Regardless of how you dev, the expectation for deployment into the Q2 datacenter is that package.json defines a build key that results in assets being built into Foo/frontend/dist. This directory is ignored by your .gitignore by default, and will be generated as part of the deployment pipeline. In the datacenter, Tornado will serve up your assets. Public asset requests will go to Q2’s CDN, which will request from the Tornado server the first time, at which point the assets will be cached. The Tornado server’s DNS will be unique to your repository’s commit hash, so there is no need to be concerned about ‘cache busting’ in the CDN, generating a unique prefix in your assets, etc.
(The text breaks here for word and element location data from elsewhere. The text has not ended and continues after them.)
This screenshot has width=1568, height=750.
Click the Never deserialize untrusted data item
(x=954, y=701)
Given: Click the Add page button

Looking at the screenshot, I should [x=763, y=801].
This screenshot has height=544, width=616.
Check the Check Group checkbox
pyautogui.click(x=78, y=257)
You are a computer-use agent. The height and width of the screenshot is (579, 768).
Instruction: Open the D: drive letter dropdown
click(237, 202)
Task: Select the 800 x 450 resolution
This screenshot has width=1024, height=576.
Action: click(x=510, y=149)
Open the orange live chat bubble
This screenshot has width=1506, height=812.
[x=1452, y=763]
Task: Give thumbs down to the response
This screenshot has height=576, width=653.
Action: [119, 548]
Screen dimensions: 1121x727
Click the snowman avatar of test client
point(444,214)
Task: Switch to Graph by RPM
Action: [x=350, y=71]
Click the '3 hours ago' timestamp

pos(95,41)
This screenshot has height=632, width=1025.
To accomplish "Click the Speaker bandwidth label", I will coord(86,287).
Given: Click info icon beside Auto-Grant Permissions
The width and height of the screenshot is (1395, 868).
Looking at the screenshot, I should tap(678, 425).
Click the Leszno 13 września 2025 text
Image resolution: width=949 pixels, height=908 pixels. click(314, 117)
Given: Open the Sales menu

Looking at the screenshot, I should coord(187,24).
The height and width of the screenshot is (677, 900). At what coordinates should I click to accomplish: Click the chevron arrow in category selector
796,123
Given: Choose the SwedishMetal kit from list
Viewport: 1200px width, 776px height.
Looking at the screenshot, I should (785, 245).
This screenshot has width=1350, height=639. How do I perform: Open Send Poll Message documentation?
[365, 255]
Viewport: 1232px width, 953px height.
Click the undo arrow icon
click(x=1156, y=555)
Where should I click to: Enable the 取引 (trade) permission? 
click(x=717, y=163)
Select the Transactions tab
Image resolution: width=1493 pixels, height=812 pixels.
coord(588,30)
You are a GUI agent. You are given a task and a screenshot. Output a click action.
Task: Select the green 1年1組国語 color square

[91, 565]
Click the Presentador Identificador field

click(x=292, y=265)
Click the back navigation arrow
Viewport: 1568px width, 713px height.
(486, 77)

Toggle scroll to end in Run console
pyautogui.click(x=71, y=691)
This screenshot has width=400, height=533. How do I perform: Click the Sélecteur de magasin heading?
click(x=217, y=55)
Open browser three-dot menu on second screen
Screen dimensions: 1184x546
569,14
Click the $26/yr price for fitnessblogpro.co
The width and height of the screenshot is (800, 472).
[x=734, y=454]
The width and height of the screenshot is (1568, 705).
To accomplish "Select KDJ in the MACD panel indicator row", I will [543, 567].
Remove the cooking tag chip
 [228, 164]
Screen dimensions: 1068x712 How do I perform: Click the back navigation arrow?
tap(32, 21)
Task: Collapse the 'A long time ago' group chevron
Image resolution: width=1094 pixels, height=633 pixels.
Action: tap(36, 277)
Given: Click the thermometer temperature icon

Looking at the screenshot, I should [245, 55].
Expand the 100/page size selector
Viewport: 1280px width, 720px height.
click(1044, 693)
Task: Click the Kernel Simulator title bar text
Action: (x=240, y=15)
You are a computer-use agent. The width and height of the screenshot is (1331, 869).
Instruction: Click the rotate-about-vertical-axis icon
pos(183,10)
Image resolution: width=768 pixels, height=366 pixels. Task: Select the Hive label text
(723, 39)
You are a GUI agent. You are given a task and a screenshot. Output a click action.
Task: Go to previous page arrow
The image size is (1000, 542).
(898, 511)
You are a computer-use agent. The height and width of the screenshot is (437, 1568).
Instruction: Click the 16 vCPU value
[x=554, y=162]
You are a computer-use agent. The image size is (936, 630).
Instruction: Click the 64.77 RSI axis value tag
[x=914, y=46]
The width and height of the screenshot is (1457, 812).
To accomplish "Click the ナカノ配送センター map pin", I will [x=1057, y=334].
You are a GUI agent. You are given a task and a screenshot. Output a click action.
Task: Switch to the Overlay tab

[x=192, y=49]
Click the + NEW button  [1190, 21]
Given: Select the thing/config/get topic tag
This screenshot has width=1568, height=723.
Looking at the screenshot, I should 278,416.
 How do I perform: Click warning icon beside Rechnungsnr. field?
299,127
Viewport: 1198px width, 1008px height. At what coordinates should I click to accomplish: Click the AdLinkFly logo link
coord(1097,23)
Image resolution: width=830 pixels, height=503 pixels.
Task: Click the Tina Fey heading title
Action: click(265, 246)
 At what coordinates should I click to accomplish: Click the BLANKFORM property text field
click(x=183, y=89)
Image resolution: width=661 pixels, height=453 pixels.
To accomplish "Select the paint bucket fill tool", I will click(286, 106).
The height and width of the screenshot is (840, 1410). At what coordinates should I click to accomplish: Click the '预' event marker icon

Sharing assets between extensions

Sometimes it is nice to have a centrally located set of frontend assets but a different extension.py referencing them. To do this, your RequestHandler has a FRONTEND_OVERRIDE_EXTENSION static variable. By setting this to another extension name, it will tie the extension.py to a different frontend directory entirely. For example:

class ChildHandler(Q2TectonClientRequestHandler):
    FRONTEND_OVERRIDE_EXTENSION = 'OtherExtension'

Even though this above extension.py is located at Child/extension.py, the frontend assets from OtherExtension/frontend would be used.

Note

Currently this means OtherExtension will have to be listed in configuration/settings.py in INSTALLED_EXTENSIONS so the assets are served in the first place.